Health worker performance during birth complications that endanger the well-being of the mother or newborn may be the most important dimension of quality in maternal care, but capturing it is difficult. For such rare complications, training with portable and cost-effective anatomical models, like MamaNatalie and NeoNatalie, has been shown to improve provider knowledge and skill (DeStephano et al. 2015; Al-beity et al. 2019). The impact evaluation of the Kyrgyz Republic performance-based financing (PBF) pilot (see box 6.1, in chapter 6) used these anatomical models to measure the management of postpartum hemorrhage and birth asphyxia. The evaluation found that performance on anatomical models was significantly and positively correlated with performance during direct clinical observation (Friedman and Kandpal 2021). The pilot also tied payments to these assessments of provider skill and found that PBF directly improved observed provider performance during labor and delivery as well as birth outcomes for mother and child, suggesting that anatomical models can be useful for both measurement and as a training tool to improve provider practice.

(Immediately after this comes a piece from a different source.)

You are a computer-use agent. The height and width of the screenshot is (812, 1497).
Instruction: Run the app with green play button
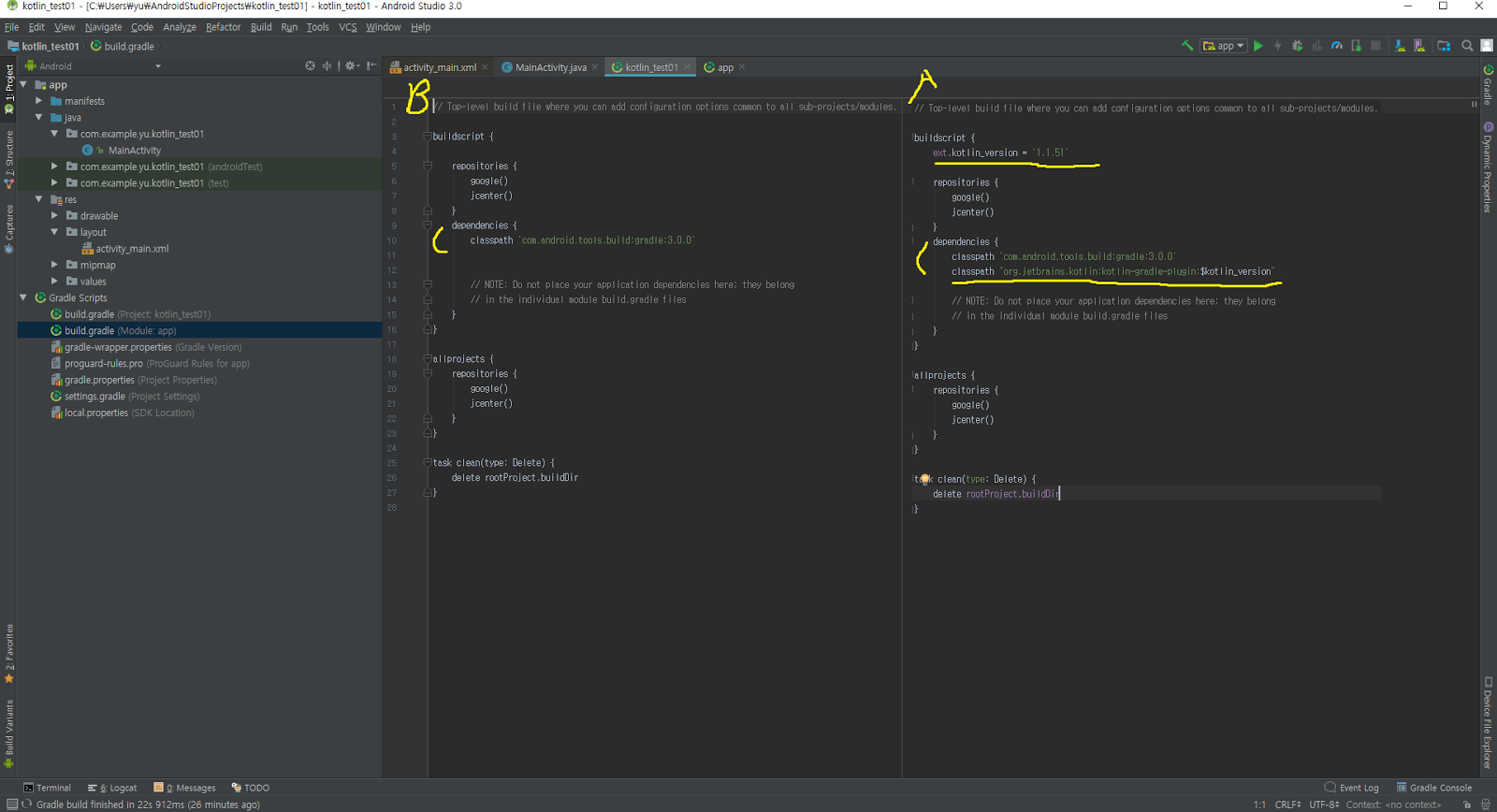(1258, 46)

Future research on quality of care in ANC will also have to address the question of nonindicated care. This is particularly important because PBF interventions can potentially increase the overprovision of incentivized preventive services (see chapter 7). There are many aspects of overtreatment that the data currently do not capture. The ANC checklists were designed to measure compliance with World Health Organization protocol rather than to record all actions, whether necessary or not, performed by the health care provider. Moreover, in many cases, nonindicated drugs or procedures can be identified only by matching the observed care with gestational age. At a minimum, maternal care PBF programs should track nonindicated care or overprescription in ANC for incentivized services— even if the service in question is preventive in nature, it may not be indicated for every individual case.